Moi, mon inquiétude principale, c'est l'effet yoyo, c’est-à-dire de retourner en zone de refermer les commerces qui étaient ouverts, a affirmé le maire. Je pense beaucoup aux commerces, parce que toutes les fois, lorsqu’on change de zones, il y a des dépenses qui s’ajoutent, il y a du monde qu’on avait embauché qui retourne à la maison... C’est ça qu’on ne voudrait pas vivre.

Même son de cloche du côté de la Chambre de commerce de Gatineau qui appelle la population à la vigilance pour ne pas retourner en zone rouge.

Mon appel aujourd’hui aux citoyens, c’est : s’il vous plaît, faites attention, a lancé Stéphane Bisson, président par intérim de la Chambre de commerce de Gatineau. Là, actuellement, ce qu’on se fait dire, c’est qu’on doit changer nos comportements, sinon on retourne en zone rouge. Et je vais vous dire, ça va être désastreux au niveau de l'économie régionale, désastreux pour nos petits commerces, pour les restaurateurs, pour les sports...

L’inquiétude de M. Bisson et du gouvernement québécois est d’autant plus importante qu’approche le congé de Pâques et que les gens pourraient être tentés de se réunir.

D’ailleurs, le premier ministre Legault a annoncé lors du point de presse que la présence policière allait être renforcée au cours de la fin de semaine.

L’ajout de vaccins

Parmi les solutions avancées par le gouvernement pour faire face à la hausse préoccupante des indicateurs de la COVID-19 dans les cinq régions problématiques, l’ajout de vaccins est ce qu'il préconise.

Les régions où c’est plus difficile, on va augmenter, toute proportion gardée, les vaccins qu’on va envoyer dans ces régions-là, a révélé François Legault. Donc, on va se donner toutes les chances de ne pas être obligés de reculer sur les mesures.

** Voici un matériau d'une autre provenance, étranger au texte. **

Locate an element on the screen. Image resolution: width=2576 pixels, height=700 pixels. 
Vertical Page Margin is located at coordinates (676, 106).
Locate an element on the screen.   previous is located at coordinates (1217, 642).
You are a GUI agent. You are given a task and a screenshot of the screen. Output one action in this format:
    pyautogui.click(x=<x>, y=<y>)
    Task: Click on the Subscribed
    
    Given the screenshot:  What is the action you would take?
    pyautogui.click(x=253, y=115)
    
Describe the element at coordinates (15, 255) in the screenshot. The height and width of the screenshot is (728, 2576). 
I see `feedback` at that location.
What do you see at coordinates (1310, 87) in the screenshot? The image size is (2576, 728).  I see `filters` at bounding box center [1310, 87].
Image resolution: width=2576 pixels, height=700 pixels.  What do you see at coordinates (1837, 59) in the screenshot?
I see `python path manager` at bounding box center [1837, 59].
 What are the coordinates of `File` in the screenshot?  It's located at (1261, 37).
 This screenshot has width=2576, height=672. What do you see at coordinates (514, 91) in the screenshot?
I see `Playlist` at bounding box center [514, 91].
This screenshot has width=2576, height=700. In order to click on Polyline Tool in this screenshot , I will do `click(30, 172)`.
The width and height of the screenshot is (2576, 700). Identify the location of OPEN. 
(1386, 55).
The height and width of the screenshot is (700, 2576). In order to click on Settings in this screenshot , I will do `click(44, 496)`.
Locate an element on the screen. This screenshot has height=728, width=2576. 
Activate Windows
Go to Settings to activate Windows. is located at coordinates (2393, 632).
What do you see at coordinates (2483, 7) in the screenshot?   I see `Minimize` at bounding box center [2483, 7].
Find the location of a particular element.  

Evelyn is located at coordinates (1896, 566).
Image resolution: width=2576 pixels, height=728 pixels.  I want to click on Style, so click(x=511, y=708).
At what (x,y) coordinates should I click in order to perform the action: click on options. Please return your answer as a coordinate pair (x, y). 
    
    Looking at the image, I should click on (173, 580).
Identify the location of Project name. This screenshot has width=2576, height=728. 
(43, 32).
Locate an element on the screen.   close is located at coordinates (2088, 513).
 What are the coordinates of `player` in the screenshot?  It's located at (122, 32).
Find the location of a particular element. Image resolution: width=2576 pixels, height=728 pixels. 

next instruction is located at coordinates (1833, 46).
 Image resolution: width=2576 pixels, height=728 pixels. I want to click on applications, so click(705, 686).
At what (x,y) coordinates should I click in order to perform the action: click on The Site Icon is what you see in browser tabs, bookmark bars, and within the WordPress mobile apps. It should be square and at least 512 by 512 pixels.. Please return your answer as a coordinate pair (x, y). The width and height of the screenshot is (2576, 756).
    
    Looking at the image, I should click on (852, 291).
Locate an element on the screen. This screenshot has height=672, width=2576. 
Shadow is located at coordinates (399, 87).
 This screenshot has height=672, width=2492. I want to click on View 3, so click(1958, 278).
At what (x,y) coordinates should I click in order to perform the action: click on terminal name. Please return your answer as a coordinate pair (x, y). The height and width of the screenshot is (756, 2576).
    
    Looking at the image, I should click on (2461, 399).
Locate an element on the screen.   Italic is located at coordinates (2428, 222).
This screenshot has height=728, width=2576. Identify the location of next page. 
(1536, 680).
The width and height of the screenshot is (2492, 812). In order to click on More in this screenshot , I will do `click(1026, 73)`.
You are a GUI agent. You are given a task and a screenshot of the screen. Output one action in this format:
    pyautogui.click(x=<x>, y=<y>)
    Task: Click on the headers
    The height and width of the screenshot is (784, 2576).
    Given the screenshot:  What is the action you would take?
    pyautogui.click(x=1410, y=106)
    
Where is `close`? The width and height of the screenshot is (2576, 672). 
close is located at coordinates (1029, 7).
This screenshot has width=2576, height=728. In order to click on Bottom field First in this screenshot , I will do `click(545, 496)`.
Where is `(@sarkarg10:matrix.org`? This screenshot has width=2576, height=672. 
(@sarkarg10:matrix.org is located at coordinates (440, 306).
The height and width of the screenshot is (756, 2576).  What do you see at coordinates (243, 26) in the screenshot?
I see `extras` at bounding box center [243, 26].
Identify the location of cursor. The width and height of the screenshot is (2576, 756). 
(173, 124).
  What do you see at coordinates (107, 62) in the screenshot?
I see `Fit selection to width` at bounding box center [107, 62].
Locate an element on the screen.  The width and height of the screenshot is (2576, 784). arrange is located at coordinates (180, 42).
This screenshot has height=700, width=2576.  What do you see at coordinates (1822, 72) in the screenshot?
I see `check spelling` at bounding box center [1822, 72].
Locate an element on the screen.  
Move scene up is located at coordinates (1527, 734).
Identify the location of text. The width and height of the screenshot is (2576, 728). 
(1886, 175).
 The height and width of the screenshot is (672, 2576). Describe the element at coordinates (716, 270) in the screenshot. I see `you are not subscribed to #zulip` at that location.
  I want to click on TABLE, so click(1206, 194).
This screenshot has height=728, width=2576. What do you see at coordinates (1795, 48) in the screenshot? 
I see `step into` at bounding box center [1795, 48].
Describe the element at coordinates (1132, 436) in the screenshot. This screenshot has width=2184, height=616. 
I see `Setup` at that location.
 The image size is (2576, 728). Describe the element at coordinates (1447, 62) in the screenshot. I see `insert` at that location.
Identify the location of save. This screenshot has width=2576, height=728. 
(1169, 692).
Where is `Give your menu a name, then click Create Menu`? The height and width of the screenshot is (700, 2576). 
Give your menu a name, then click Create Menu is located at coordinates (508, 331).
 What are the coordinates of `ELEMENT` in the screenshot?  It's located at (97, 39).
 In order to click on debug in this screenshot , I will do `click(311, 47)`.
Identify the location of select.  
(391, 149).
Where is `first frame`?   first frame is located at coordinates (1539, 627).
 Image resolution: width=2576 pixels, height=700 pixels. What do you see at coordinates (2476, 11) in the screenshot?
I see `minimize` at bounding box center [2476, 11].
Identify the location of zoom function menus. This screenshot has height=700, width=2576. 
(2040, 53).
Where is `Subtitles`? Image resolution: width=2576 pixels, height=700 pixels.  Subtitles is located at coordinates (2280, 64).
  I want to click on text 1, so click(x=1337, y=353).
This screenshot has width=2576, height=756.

Le ministre de la Santé et des Services sociaux, Christian Dubé, a quant à lui affirmé qu’il était important de rééquilibrer la situation alors que l'Outaouais figure parmi les régions où la proportion de la population est la moins vaccinée.

On a ajouté des doses à Montréal parce qu'on était à l'épicentre et qu’il était normal de faire ça. Eh bien, je pense que c’est normal aujourd'hui de faire l'inverse, puis d’appuyer un peu plus nos régions, a souligné le ministre Dubé.